Generate a reference trajectory
First we solve the system with known “true” parameters to produce the data we will later try to recover.
true_pars <- c(sigma = 10.0, R = 28.0, b = 8.0 / 3.0)
lz <- LorenzSystem$new(sigma = true_pars[1], R = true_pars[2], b = true_pars[3])
lz$set_initial_state(c(1, 1, 1), t0 = 0)
ctrl <- OdeControl$new()
runner <- Lorenz_Solver$new(lz$ptr, ctrl$ptr)
runner$advance_adaptive(c(0, 1))
times <- runner$times()
hist <- runner$history()
# The internal solver times that coincide with stored output rows
obs_index <- which(times %in% hist$time)
target_vals <- as.matrix(hist[, c("x", "y", "z")])Set up an AD-enabled solver
We move the system parameters away from the truth (this is our
starting guess), then build a solver with active = TRUE to
enable AD, and register the calibration target.
initial_guess <- c(sigma = 12.0, R = 30.0, b = 3.0)
lz$set_params(initial_guess)
ad_runner <- Lorenz_Solver$new(lz$ptr, ctrl$ptr, active = TRUE)
ad_runner$set_target(times, target_vals, obs_index)The $fit() method solves the system for a given
parameter vector and returns both the loss and its exact gradient:
res0 <- ad_runner$fit(params = initial_guess)
res0$loss
#> [1] 3.480593
res0$gradient
#> [1] 1.0865743 0.4861987 1.9423226Optimise
Because each $fit() call returns both loss and gradient,
we cache the most recent result so the optimiser does not have to re-run
the solver to obtain the gradient separately.
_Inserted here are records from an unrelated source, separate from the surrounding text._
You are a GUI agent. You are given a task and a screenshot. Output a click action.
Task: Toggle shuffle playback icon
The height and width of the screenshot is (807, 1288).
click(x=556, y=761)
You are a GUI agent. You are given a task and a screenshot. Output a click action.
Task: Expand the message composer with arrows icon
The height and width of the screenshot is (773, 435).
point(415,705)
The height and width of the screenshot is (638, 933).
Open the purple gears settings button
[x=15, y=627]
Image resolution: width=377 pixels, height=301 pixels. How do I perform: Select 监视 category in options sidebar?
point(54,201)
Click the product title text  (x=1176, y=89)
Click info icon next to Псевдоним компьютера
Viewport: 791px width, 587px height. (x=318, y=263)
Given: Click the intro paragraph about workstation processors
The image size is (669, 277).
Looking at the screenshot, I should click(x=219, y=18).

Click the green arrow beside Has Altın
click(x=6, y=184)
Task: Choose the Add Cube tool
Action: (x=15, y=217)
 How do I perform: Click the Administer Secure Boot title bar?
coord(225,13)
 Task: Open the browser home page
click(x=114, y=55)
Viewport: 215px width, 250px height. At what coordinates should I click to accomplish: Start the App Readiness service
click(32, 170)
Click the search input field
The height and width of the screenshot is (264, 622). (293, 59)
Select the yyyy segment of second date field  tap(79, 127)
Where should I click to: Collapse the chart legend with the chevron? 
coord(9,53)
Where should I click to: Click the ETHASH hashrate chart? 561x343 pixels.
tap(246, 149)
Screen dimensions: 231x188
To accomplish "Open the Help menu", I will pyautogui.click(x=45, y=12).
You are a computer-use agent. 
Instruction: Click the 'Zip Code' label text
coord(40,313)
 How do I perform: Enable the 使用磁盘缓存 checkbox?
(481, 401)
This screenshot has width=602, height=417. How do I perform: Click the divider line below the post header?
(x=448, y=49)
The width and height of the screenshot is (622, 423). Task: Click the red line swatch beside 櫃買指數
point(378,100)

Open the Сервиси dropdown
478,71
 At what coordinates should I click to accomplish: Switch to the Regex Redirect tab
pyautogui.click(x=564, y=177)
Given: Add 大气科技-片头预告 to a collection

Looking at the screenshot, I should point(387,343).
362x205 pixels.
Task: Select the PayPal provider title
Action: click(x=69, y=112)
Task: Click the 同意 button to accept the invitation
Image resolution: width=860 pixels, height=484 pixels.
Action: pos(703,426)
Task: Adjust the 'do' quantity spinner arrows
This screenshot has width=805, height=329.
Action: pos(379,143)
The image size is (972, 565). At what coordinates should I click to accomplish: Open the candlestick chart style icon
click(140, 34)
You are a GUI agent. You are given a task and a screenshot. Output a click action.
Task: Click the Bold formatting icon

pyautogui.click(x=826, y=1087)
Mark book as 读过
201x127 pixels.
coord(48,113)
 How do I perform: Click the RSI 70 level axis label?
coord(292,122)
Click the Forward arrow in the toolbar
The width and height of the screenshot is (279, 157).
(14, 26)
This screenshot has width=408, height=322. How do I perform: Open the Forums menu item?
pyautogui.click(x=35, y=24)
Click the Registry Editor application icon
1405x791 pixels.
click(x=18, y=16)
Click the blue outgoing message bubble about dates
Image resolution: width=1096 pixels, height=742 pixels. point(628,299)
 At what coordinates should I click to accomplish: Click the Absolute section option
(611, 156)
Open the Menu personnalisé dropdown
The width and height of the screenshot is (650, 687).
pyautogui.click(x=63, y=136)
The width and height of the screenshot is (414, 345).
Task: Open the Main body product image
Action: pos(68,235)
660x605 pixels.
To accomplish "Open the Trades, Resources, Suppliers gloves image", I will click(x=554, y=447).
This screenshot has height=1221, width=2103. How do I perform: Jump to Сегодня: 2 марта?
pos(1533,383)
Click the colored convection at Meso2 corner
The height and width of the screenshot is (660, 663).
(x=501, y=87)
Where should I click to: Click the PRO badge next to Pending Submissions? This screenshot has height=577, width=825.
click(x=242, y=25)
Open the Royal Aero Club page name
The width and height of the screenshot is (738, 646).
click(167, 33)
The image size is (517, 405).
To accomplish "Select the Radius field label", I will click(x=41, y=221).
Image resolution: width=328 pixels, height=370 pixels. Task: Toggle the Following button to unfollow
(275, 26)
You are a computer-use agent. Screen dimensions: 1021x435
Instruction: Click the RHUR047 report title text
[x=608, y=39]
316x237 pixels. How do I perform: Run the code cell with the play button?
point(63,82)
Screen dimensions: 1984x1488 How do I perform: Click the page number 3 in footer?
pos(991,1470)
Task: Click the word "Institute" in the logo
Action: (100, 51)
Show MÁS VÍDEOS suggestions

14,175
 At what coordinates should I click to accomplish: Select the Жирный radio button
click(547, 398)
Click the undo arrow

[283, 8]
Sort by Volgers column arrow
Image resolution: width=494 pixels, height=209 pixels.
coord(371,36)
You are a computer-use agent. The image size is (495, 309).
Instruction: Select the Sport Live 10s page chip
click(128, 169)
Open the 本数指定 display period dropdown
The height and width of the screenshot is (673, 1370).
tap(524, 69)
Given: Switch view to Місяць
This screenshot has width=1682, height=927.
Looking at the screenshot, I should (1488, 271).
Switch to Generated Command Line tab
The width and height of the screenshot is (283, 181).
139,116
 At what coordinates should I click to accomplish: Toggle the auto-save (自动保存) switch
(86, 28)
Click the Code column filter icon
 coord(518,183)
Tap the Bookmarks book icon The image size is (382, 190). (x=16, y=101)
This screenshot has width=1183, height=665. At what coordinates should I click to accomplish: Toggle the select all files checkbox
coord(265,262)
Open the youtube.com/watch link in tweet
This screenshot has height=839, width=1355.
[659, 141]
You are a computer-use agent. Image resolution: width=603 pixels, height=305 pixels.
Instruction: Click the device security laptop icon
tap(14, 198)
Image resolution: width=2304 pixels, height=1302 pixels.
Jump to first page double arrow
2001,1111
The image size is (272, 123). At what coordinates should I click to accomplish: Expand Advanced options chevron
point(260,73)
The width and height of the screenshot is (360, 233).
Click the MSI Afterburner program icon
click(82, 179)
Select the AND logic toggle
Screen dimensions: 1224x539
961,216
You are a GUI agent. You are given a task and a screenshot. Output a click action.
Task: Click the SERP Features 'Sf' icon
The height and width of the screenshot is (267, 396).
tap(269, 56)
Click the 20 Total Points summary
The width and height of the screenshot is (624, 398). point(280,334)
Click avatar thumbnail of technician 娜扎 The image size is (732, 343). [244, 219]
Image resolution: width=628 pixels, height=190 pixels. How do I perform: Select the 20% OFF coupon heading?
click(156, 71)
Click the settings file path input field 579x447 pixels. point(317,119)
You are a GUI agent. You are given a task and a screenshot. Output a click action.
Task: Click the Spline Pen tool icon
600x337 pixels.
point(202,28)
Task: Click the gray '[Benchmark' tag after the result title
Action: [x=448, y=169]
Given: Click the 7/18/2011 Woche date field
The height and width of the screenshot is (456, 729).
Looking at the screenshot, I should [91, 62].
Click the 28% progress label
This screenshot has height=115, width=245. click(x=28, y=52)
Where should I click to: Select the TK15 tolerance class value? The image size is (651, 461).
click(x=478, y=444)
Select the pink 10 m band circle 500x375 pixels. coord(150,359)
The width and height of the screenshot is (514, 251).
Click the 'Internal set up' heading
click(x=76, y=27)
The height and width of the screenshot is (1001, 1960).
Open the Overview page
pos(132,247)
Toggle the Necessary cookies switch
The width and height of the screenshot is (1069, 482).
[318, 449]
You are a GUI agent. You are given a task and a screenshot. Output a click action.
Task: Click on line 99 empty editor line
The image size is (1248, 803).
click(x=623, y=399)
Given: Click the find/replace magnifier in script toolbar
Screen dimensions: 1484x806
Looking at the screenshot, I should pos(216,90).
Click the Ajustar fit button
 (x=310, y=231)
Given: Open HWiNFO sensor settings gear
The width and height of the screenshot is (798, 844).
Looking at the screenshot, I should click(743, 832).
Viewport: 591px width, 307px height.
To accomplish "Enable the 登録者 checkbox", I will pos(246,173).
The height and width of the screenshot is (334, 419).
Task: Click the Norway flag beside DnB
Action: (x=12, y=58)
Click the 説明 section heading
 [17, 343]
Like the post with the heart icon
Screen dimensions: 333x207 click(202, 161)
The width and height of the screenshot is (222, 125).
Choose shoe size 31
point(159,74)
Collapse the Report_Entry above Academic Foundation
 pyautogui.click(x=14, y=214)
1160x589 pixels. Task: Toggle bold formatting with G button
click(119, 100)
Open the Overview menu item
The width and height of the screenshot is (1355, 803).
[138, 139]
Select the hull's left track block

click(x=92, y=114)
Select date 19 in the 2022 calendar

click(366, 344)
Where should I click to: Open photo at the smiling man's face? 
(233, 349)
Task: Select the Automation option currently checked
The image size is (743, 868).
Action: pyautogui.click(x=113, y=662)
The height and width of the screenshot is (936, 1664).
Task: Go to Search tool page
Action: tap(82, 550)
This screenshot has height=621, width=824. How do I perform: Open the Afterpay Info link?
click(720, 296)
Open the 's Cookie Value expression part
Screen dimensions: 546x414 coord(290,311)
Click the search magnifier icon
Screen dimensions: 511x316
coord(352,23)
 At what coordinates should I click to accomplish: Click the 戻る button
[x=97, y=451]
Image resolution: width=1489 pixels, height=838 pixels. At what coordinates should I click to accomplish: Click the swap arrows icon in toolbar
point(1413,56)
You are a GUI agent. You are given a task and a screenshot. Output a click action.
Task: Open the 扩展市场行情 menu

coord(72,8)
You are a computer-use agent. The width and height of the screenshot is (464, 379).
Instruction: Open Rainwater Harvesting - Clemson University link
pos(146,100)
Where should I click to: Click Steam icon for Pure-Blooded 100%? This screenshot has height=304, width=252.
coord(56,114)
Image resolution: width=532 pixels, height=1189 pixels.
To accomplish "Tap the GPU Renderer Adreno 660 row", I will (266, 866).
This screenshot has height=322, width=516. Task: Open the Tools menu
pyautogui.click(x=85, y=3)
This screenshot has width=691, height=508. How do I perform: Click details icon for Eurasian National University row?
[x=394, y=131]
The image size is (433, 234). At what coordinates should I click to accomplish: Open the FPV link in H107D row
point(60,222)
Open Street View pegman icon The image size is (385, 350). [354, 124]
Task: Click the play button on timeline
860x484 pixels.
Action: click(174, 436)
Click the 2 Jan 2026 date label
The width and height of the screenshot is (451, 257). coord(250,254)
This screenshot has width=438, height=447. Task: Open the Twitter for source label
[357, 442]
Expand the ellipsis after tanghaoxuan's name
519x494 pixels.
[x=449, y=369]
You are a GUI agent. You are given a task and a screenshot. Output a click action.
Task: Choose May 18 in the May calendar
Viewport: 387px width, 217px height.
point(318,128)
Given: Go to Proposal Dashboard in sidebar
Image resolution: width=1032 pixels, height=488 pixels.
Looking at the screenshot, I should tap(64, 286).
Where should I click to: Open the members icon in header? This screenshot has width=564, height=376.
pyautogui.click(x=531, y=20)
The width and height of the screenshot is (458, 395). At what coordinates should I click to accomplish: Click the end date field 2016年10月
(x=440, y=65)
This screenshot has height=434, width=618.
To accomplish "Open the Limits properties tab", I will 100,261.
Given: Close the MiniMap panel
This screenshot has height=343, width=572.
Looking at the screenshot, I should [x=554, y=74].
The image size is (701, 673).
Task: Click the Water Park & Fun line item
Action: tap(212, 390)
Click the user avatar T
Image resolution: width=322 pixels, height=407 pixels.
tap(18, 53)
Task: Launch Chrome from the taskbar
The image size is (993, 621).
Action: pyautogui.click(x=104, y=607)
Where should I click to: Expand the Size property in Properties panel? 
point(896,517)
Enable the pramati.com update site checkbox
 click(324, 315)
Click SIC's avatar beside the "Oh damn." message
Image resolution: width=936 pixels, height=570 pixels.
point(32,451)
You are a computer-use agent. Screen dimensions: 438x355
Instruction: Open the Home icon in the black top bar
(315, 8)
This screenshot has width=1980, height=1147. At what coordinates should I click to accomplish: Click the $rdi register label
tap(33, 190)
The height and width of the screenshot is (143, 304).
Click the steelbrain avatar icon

memoise_fit <- function(runner) {
cache_p <- NULL
cache_res <- NULL
fn <- function(p) {
cache_res <<- runner$fit(params = p)
cache_p <<- p
cache_res$loss
}
gr <- function(p) {
if (!identical(p, cache_p)) fn(p) # populate cache if stale
cache_res$gradient
}
list(obj = fn, grad = gr)
}
helper <- memoise_fit(ad_runner)
res <- optim(
par = initial_guess,
fn = helper$obj,
gr = helper$grad,
method = "L-BFGS-B",
control = list(maxit = 100)
)
res$convergence # 0 indicates successful convergence
#> [1] 0
res$value # final loss, should be ~0
#> [1] 2.697385e-13Check the recovered parameters
rbind(true = true_pars, recovered = res$par)
#> sigma R b
#> true 10 28 2.666667
#> recovered 10 28 2.666667The optimiser recovers the true parameters to high precision, confirming that the gradients produced by AD are correct and usable for calibration.